Of the mixed tenderness and figure in which Mr. Windham sometimes indulged, a specimen is afforded by his fine speech, in which, after comparing two plans of recruiting our army to a dead stick thrust into the ground, and a living sapling planted to take root in the soil, he spoke of carving his name upon the tree as lovers do when they would perpetuate the remembrance of their passions or their misfortunes. Of his happy allusions to the writings of kindred spirits an example is afforded in his speech about the peace of Amiens, when he answered the remarks upon the uselessness of the Royal title, then given up, of King of France, by citing the bill of costs brought in by Dean Swift against Marlborough, and the comparative amount of the charges of a Roman triumph, where the crown of laurel is set down at twopence.

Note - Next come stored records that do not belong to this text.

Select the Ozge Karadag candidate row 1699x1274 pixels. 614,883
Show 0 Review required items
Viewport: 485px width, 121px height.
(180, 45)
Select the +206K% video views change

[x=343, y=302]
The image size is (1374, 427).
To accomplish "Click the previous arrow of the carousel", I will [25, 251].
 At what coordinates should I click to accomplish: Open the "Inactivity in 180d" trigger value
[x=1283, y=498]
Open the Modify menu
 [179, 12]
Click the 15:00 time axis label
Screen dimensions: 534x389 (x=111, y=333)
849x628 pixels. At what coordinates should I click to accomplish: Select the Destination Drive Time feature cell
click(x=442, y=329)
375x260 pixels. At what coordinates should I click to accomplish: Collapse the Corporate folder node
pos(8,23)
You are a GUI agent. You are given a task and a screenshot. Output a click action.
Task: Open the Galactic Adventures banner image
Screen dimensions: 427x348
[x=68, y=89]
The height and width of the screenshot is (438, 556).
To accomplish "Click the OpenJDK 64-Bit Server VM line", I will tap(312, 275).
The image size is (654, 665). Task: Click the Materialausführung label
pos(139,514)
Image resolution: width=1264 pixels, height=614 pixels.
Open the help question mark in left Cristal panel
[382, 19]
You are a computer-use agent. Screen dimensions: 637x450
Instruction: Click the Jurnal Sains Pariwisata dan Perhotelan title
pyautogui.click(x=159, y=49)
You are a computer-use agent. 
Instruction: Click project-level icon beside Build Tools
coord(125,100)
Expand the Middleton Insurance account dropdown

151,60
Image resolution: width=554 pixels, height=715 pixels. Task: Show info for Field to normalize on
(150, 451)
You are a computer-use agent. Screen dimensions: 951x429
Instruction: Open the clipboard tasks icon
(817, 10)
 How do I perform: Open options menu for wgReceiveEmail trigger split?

But sometimes he would convulse the House by a happy, startling, and most unexpected allusion, as when, on the Walcheren question, speaking of a coup-de-main on Antwerp, which had been its professed object, he suddenly said, "A coup-de-main in the Scheldt! You might as well talk of a coup-de-main in the Court of Chancery." Sir William Grant having just entered and taken his seat, probably suggested this excellent jest ;

and, assuredly, no man enjoyed it more. His habitual gravity was overpowered in an instant, and he was seen absolutely to roll about on the bench which he had just occupied. So a word or two artistically introduced would often serve him to cover the adverse argument with ridicule. When arguing that they who would protect animals from cruelty have more on their hands than they are aware of, and that they cannot stop at preventing cruelty, but must also prohibit killing, he was met by the old answer, that we kill them to prevent them overrunning the earth, and then he said in passing, and, as it were, parenthetically,--"An indifferent reason, by the way, for destroying fish." He happily caricatured Mr. Pitt's diction as a state-paper style, and that he believed he could speak a King's speech offhand.-Lord Brougham's Historical Sketches.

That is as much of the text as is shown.